Your instructions: In the fuel price scoring text below, set down everything from "Weight: 25% of" down to "from Yahoo Finance.", with no changes at all.

Why only 10%? The weekly cycle is predictable but its magnitude is small (15-30c swing) compared to macro shocks. During the current crisis, cycle timing is nearly irrelevant because crude oil movements dwarf the weekly pattern.

3. Macro Signal Score

Weight: 25% of final score

Global oil prices, the AUD/USD exchange rate, and prediction markets signal where Australian fuel costs are heading. Each sub-signal is normalised to 0-100:

S_{\text{brent}} = \text{clamp}\!\left(0,\; 100,\; \frac{P_{\text{Brent}} - 60}{60} \times 100\right)

Brent crude oil price level. Maps the current Brent price to urgency: $60/bbl = 0 (no pressure), $90/bbl = 50 (moderate), $120/bbl = 100 (maximum pressure). Fetched live from Yahoo Finance.

S_{\text{AUD}} = \text{clamp}\!\left(0,\; 100,\; \frac{0.78 - R_{\text{AUD/USD}}}{0.16} \times 100\right)

AUD/USD exchange rate. Australia imports fuel priced in US dollars. A weaker AUD means more expensive fuel. At 0.78 = no pressure (score 0), at 0.62 = maximum pressure (score 100). Fetched live from the Frankfurter FX API.

S_{\Delta\text{brent}} = \text{clamp}\!\left(0,\; 100,\; \frac{\Delta_{\text{Brent}} + 5}{10} \times 100\right)

Brent daily change. Captures short-term momentum in oil markets. A $5/day drop = 0 (easing), a $5/day rise = 100 (spiking). This reacts faster than the price level signal.

S_{\text{gasoline}} = \text{clamp}\!\left(0,\; 100,\; \frac{P_{\text{RBOB}} - 1.50}{2.50} \times 100\right)

RBOB Gasoline futures(proxy for Singapore MOGAS 95). This is the refined product benchmark — more predictive than crude alone because it captures refining margin pressure. $1.50/gal = 0, $2.75 = 50, $4.00 = 100. Fetched live from Yahoo Finance (RB=F).

[Dataset rows]

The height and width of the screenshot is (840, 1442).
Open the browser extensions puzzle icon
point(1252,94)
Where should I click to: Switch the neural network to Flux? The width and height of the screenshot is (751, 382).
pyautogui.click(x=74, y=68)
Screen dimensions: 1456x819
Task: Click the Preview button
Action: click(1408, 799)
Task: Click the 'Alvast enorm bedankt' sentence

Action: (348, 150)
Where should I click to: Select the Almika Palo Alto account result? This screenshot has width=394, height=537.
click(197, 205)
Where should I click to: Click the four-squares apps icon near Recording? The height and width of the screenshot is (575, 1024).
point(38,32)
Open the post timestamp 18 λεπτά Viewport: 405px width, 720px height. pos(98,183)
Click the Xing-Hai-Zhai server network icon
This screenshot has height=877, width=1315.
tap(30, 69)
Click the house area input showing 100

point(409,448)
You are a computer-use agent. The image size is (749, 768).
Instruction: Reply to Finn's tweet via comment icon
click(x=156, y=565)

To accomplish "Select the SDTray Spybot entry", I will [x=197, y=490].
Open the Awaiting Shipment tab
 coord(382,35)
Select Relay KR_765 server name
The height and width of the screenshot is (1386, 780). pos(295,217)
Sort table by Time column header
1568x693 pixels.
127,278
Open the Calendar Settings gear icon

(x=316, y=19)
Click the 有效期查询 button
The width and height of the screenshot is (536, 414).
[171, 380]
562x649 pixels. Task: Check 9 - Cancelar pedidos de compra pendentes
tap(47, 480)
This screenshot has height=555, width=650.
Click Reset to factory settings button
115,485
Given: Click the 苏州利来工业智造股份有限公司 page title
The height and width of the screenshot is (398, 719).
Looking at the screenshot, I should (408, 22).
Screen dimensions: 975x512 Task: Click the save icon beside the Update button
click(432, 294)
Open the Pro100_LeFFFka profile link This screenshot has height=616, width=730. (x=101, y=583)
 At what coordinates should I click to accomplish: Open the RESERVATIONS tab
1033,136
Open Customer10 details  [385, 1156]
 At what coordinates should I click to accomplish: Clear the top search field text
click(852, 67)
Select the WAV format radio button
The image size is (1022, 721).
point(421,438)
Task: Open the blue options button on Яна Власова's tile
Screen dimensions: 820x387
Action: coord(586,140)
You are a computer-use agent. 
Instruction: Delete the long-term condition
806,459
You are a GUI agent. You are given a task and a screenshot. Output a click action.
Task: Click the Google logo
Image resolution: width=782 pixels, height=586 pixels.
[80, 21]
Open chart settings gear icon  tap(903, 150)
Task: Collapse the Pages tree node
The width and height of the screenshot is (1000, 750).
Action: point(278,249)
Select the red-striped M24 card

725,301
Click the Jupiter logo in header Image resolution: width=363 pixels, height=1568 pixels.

Response to this exercise:
Weight: 25% of final score

Global oil prices, the AUD/USD exchange rate, and prediction markets signal where Australian fuel costs are heading. Each sub-signal is normalised to 0-100:

S_{\text{brent}} = \text{clamp}\!\left(0,\; 100,\; \frac{P_{\text{Brent}} - 60}{60} \times 100\right)

Brent crude oil price level. Maps the current Brent price to urgency: $60/bbl = 0 (no pressure), $90/bbl = 50 (moderate), $120/bbl = 100 (maximum pressure). Fetched live from Yahoo Finance.